Die Web-basierte Oberfläche „Vision“ indes erlaubt es Nutzern gekennzeichnete Anlagen und Personen in Echtzeit zu orten. In Verbindung mit der Lokalisierungseinheit „Positioning Engine (EPE)“ – einer Software-gesteuerten Lokalisierungsplattform von Ekahau auf der Basis von WLAN Firmennetzwerken – können Unternehmen über jedes Internet-fähige Gerät den Echtzeit- und historischen Standort von Objekten und Personen in Gebäuden, Etagen und Räumen mit großer Genauigkeit überwachen.

Auf einer grafischen, Kennfeld-basierten Oberfläche liefert Ekahau Vision Echtzeit-Informationen, einschließlich Anlagenstandort, Zeitstempel des letzten bekannten Standorts, Standortverlauf und Ereignisverwaltung, wie Identifizierung der gesamten Ausrüstung, die innerhalb eines gewissen Zeitraums gewartet werden muss.

Die Vision-Homepage kann darüber hinaus so konfiguriert werden, dass verschiedene benutzerdefinierte Ansichten, zum Beispiel Anlagen- und Personalstandort, in grafischer Form angezeigt werden können. Das Tool funktioniert wie eine herkömmliche Desktop-Anwendung, ohne dass eine Software auf einem Client installiert werden muss. Nach Angaben des Herstellers lässt es sich auch ohne besondere technische Kenntnisse bedienen.

Ein Server für 10 Millionen Quadratmeter

Die Lokalisierung funktioniert auch noch bei 40.000 Objekten in einem Bereich von mehr als 10 Millionen Quadratmetern mit einer Rate von 800 Objekten pro Sekunde über einen einzigen Server. Die Lösungen läuft nach Herstellerangaben im Zusammenspiel mit jeder WLAN Firmenausrüstung, gleich welcher Generation oder Marke.

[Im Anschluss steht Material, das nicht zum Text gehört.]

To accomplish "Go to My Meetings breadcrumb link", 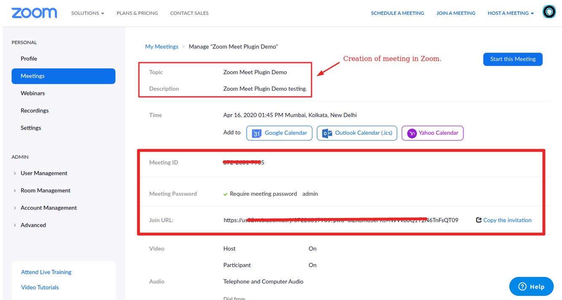I will tap(161, 46).
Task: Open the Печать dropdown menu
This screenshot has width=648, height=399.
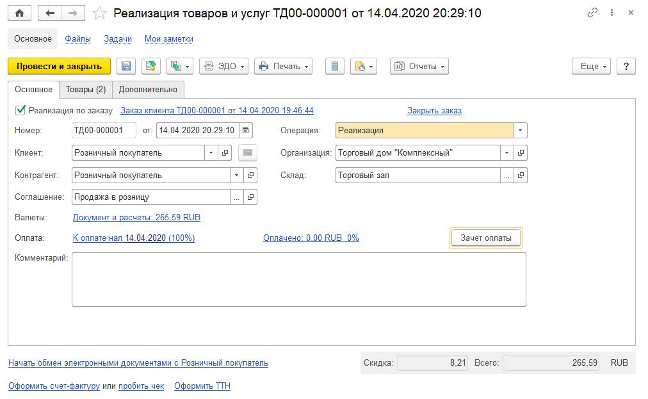Action: [x=283, y=66]
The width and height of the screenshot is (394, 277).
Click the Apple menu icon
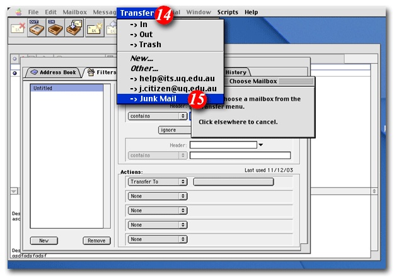[x=18, y=12]
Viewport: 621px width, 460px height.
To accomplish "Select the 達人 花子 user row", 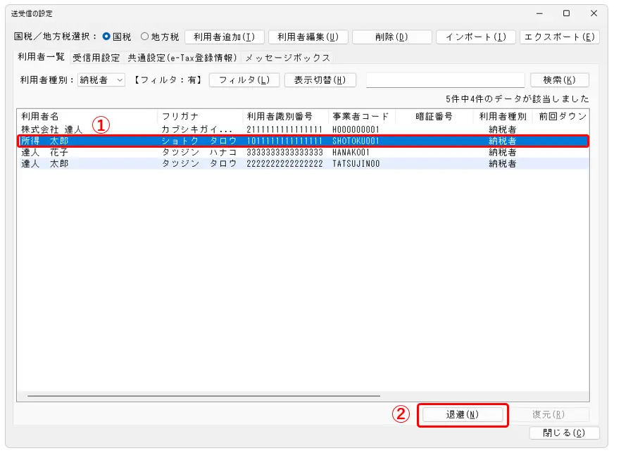I will click(x=45, y=152).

Zu den deutschen Anwendern von Ekahau-Technik gehört das Königin Elisabeth Herzberge Krankenhausin Berlin. Hier soll in der Psychiatrie die Sicherheit der Schwestern erhöht werden. Auch die Medizinische Hochschule in Hannover ist Kunde. Die Technik wird in der Ambulanz zur Prozessoptimierung eingesetzt. Ganz anders stellt sich der Einsatzbereich bei der Firma Hymer, Bad Waldsee dar. Hier geht es um die Prozessoptimierung in der Reisemobil- und Caravanfertigung.

Die Notruflösung etwa lokalisert in einem Bereich von 1 bis 3 Metern genau. Die dafür vorgesehenden 60 x 90 x 8,45 Millimeter großen Badges wiegen nur 48 Gramm und können zum Beispiel an Mitglieder von Rettungsteams innerhalb von Sekunden einen Notruf aussenden.

Zudem wird das Display stetig aktualisiert, eine umständliche Menü-Navigation entfällt. So können die Mitarbeiter sofort auf aktuelle Ereignisse reagieren.

In Kombination mit einem Alarm-Server der Firma AMX beispielsweise lassen sich auch Ereignisse von Brandmeldeanlagen oder Gebäudeleitsystemen mittels des Zweiwege-Paging-Dienstes problemlos analysieren, übermitteln, quittieren oder zur Eskalation weiterleiten.